### SUPPLIED PASSAGE
■ ■ ■ ■
Will a dispute over tire scraps wind up scrapping anti-Catholic laws in 37 states?


In 2012, Trinity Lutheran Preschool ranked fifth out of 44 applicants to a Missouri program that recycles old tires for new playground surfaces. Yet Missouri refused to let the school compete for the grant, pointing to the state’s Blaine Amendment—a provision that bans tax money from funding a church in any way—as the reason.

The U.S. Supreme Court resolved the issue today in a decision that could hold important implications for future religious liberty decisions. The court held that Missouri engaged in religious discrimination and that its Blaine Amendment was not a valid reason to deny a religious school a neutral benefit.

Certainly, this decision will provide a new lens through which we can re-examine Blaine amendments. These provisions appear in 37 state constitutions, and all read roughly the same way—no state money is allowed to fund a sectarian school. Although they are portrayed as attempts to draw the line between church and state, their history is suspect.

Banning Money Was Motivated by Discrimination

Understanding Blaine amendments starts by turning back the clock 150 years. Steven K. Green recounts in his book “The Second Disestablishment” that Protestantism dominated nineteenth-century American life. Bible readings, hymn singing, and daily prayer were standard practice in most public schools. Rarely did the public question these traditions because most people viewed public schools as an appropriate setting for teaching morality and virtue.

By 1875, however, lawmakers feared an increasing Catholic minority. Most Catholics were immigrants, reinforcing xenophobia in American politicians and heightening the mistrust of a foreign church. The Catholic newcomers found resistance when they challenged the Protestant activities in public schools, leading them to form their own parochial schools.

Trying to curb the influence of these new institutions, Rep. James G. Blaine (R-Maine) proposed an amendment to the U.S. Constitution that would block any state funds from supporting a sectarian school. On the outside, the amendment merely reaffirmed Thomas Jefferson’s “wall of separation” between sectarian groups and the state, but as Justice Clarence Thomas points out, “it was an open secret that ‘sectarian’ was code for ‘Catholic.’”
■ ■ ■ ■
### DATASET CONTENT

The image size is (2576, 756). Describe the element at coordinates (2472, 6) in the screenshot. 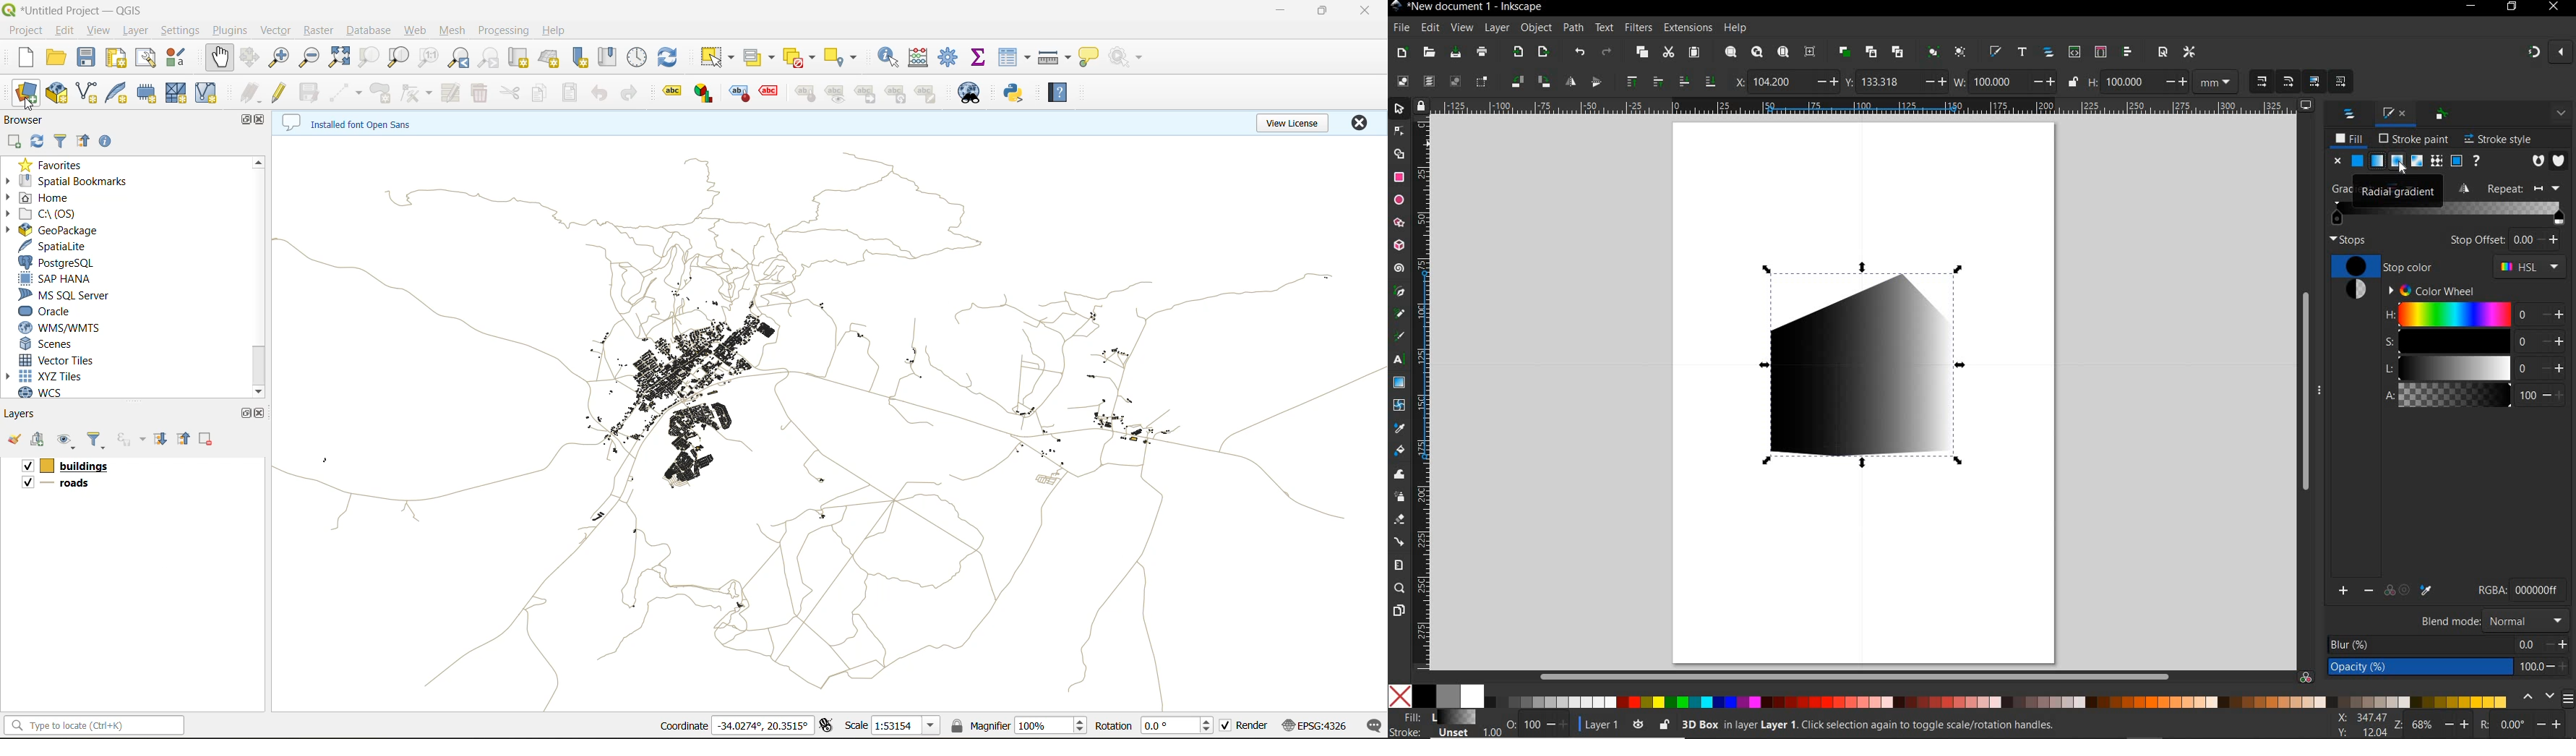

I see `MINIMIZE` at that location. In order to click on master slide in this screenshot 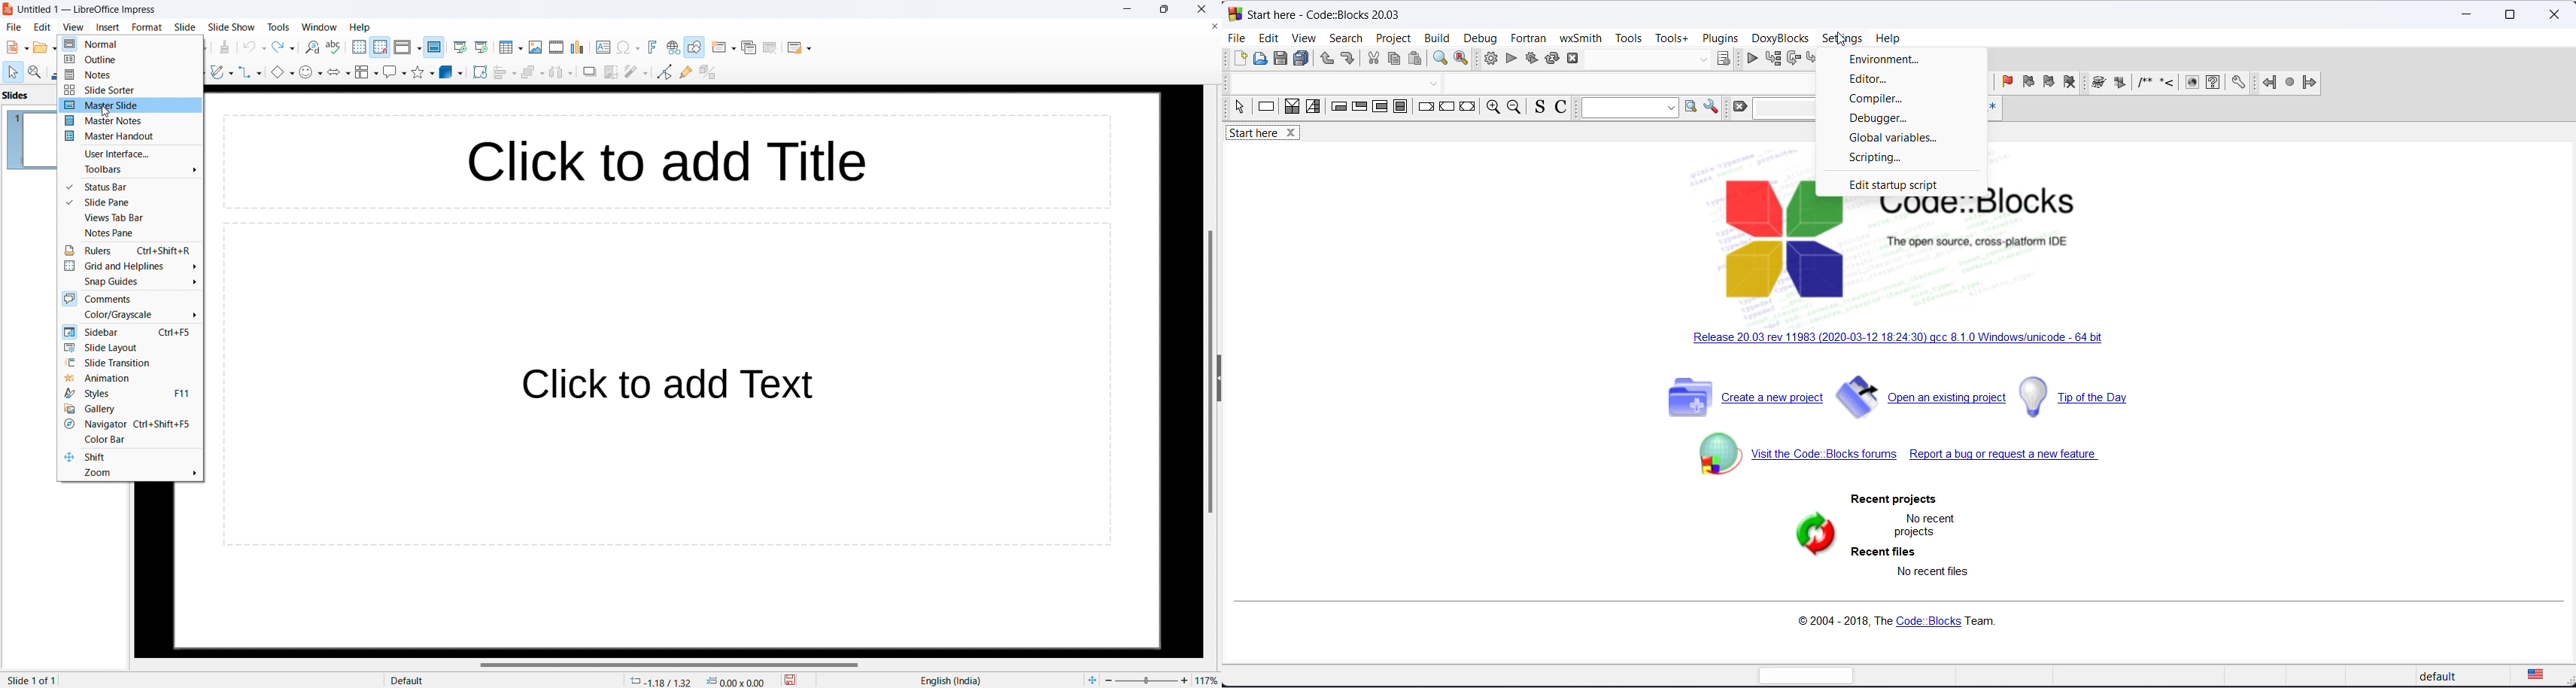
■ ■ ■ ■
### WORK TO DO
A – In the article on Blaine amendments, why did Catholic newcomers start their own parochial schools? Answer in one to three sentences.
B – Continue the article on Blaine amendments, starting after its final sentence.

### FINAL ANSWERS
A – Catholic newcomers met resistance when they challenged the Protestant practices in public schools, such as Bible readings, hymn singing, and daily prayer. That pushback led them to form their own parochial schools.

B –
Although the amendment failed in Congress, its spirit lived on in the states. So pervasive was the push for a pure separation of church and state—and for gaining political ground on an anti-Catholic platform—that adopting Blaine amendments was eventually a requirement for any territory vying for statehood, explaining why nearly every state west of the Mississippi has a Blaine amendment in its constitution.

Only One Religion Can Dominate Public Schools

Thus, majority-driven religious practices persisted in public schools while the state cut off support to explicitly Catholic institutions. Over time, of course, the tensions between religious sects have cooled in tandem with the slow elimination of Protestant practices in the classroom. But what’s left in the wake of this disestablishment is constitutional language largely applicable to a former era.

This raises several questions: Are Blaine amendments really needed to prevent state sponsorship of religion, or do they muddy the waters of our constitutional freedoms? What we see in the court’s recent decision resonates with the latter. No doubt, we need to honor the mandate to “make no law respecting the establishment of religion,” but we must also balance that with our right to the free exercise of our religious consciences and to protect religious people and organizations from being unfairly targeted for official disfavor.

If consistent and equitable treatment for religious people is the goal, a huge step forward would be to simply repeal Blaine amendments from state constitutions. Although historically difficult, repealing isn’t unprecedented: In 1974, Louisiana approved a new constitution that removed its 1921 Blaine Amendment.

And what about the 13 states without Blaine amendments on the books? Clearly, they already navigate well the landscape of church and state without the added provision. Perhaps it’s time for the rest of the country to join them.